Although a root canal can sound intimidating, it’s actually a fairly simple procedure to help save the health of your tooth. If you’re experiencing tooth discomfort or jaw pain—talk to your Aspen Dental team about root canal therapy to get back to looking and feeling your best.
Here’s a quick overview of what to expect before and after your root canal.
Root canal therapy begins with a consultation with your Aspen Dental dentist. They’ll examine your tooth, take X-rays and go over your customized care plan with you.
Your dentist will provide you with instructions on how to best prepare for your root canal. This may include avoiding certain medications, fasting before the procedure, or arranging transportation if you'll be receiving any sedative medication.
Talk with your Aspen Dental care team about how you’re feeling going into the procedure. To provide you with a relaxing experience, your dentist can provide sedation if it makes you feel more comfortable.
Understanding the steps of your root canal treatment can help you prepare for it. A root canal entails careful removal of the infected dental pulp from the affected tooth, thoroughly cleaning and disinfecting the area, and then finally sealing it to protect it from future damage.
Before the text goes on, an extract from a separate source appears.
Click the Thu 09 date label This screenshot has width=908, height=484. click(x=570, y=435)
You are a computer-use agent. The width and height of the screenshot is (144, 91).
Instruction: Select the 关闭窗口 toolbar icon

We’re happy to answer all your questions as you prepare for your root canal. We love it when our patients show up for treatment feeling confident, and we’ll do everything we can to make you feel as comfortable as possible.
Although they get a bad rap, root canals are straightforward dental procedures that alleviate discomfort and can save the health of your teeth. With proper care and follow-up, you’ll be smiling confidently again in no time.
A root canal procedure can be performed on all types of teeth, depending on the location and the condition of the affected tooth. Here’s a look at what you can expect before and after a root canal, as well as how root canals are performed on different types of teeth.
A dead tooth root canal, also known as a non-vital root canal, is a dental procedure performed on a tooth that’s lost its vitality due to infection or trauma. A dead tooth root canal can effectively save the tooth from extraction, eliminate discomfort and prevent the spreading of infection to surrounding tissues.
Because incisors, canines, and premolars have a single canal, the time it takes to perform the root canal treatment is significantly shorter. If you need a root canal in one of your front teeth, you’ll also have a shorter recovery time.
Molar root canals take a bit more time to treat because they have two or three canals. Your dentist will take care to properly clean and shape the multiple canals to promote the health of your tooth and prevent recurring infection.